> [Task to carry out]
Please reproduce the part of the rows that opens with the line containing "What do you see at coordinates (62, 191)" and closes with the line containing "In order to click on nav-stop-button: ■", copying every line without change.

> [Records to use]
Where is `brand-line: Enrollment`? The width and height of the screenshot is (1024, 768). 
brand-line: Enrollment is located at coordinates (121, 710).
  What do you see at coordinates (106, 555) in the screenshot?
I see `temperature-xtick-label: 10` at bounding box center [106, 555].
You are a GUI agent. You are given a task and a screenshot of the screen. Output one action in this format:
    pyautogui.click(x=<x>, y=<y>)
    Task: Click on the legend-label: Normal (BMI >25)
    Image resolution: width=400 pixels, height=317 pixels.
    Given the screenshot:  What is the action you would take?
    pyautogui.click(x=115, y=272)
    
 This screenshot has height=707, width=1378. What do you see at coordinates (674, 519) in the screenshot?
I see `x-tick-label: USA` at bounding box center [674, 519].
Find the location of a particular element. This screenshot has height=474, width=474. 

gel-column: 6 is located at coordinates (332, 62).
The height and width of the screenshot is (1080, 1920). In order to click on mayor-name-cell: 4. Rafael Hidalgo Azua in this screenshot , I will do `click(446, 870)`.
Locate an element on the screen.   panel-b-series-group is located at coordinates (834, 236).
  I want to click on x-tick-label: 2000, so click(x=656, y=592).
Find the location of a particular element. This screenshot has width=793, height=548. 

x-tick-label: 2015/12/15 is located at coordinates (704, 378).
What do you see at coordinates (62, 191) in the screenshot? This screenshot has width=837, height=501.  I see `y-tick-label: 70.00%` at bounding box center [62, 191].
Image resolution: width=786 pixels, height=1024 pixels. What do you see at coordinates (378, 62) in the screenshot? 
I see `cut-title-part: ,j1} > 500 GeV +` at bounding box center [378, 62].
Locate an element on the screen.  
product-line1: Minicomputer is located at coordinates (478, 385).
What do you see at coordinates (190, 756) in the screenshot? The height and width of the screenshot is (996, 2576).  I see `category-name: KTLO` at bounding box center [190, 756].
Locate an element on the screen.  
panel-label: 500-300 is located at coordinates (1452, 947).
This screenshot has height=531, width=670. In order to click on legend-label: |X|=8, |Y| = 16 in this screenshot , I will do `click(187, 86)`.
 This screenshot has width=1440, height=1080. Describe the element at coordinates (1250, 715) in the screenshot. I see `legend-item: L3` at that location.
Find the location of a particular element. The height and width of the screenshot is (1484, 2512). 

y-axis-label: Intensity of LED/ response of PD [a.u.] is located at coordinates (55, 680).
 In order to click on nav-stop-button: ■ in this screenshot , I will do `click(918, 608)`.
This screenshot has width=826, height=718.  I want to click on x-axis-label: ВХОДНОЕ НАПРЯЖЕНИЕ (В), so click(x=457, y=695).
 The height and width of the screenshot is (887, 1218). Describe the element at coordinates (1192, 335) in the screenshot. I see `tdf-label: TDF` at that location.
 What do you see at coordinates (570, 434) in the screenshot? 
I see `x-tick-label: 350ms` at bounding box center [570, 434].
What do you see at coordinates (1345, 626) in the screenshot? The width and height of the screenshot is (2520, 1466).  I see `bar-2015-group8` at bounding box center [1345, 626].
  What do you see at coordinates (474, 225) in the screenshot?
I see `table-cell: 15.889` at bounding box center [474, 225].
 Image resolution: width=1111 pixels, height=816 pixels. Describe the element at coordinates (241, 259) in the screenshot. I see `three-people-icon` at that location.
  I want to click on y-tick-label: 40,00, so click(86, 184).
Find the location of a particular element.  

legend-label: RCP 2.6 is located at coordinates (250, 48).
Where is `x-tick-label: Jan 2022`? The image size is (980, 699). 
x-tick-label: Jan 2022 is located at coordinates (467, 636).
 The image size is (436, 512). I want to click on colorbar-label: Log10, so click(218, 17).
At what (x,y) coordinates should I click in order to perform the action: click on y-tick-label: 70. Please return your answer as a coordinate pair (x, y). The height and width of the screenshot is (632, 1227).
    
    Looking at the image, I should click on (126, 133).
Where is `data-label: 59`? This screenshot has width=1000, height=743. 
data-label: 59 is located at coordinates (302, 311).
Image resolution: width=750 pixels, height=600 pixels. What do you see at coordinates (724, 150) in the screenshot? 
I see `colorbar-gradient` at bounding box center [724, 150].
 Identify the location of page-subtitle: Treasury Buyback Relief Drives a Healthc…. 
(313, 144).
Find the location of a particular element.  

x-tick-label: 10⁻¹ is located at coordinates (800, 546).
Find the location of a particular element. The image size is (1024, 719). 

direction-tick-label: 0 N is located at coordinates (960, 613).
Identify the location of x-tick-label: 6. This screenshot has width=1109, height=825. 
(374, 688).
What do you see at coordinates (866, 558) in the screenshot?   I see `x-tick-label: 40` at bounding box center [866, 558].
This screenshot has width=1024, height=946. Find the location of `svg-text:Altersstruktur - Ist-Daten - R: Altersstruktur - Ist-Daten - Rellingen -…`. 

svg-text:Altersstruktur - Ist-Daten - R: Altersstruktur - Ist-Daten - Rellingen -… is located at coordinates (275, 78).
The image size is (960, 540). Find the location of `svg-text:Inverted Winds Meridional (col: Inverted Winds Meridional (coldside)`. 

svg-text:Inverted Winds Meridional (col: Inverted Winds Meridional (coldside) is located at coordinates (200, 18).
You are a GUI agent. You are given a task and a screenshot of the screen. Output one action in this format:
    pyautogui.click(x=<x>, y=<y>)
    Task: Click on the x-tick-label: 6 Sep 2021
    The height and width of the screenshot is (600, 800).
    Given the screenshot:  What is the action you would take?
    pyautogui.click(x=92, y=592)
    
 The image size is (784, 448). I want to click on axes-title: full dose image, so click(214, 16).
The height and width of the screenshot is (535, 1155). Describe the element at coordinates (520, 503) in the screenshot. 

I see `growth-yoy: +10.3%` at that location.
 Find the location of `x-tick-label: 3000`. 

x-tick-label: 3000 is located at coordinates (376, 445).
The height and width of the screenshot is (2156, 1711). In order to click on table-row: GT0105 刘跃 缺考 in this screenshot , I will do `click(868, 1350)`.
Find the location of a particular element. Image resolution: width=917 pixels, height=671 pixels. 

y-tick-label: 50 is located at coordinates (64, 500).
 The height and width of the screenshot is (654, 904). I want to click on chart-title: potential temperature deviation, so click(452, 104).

> [Answer below]
What do you see at coordinates (62, 191) in the screenshot? This screenshot has width=837, height=501.  I see `y-tick-label: 70.00%` at bounding box center [62, 191].
Image resolution: width=786 pixels, height=1024 pixels. What do you see at coordinates (378, 62) in the screenshot? 
I see `cut-title-part: ,j1} > 500 GeV +` at bounding box center [378, 62].
Locate an element on the screen.  
product-line1: Minicomputer is located at coordinates (478, 385).
What do you see at coordinates (190, 756) in the screenshot? The height and width of the screenshot is (996, 2576).  I see `category-name: KTLO` at bounding box center [190, 756].
Locate an element on the screen.  
panel-label: 500-300 is located at coordinates (1452, 947).
This screenshot has height=531, width=670. In order to click on legend-label: |X|=8, |Y| = 16 in this screenshot , I will do `click(187, 86)`.
 This screenshot has width=1440, height=1080. Describe the element at coordinates (1250, 715) in the screenshot. I see `legend-item: L3` at that location.
Find the location of a particular element. The height and width of the screenshot is (1484, 2512). 

y-axis-label: Intensity of LED/ response of PD [a.u.] is located at coordinates (55, 680).
 In order to click on nav-stop-button: ■ in this screenshot , I will do `click(918, 608)`.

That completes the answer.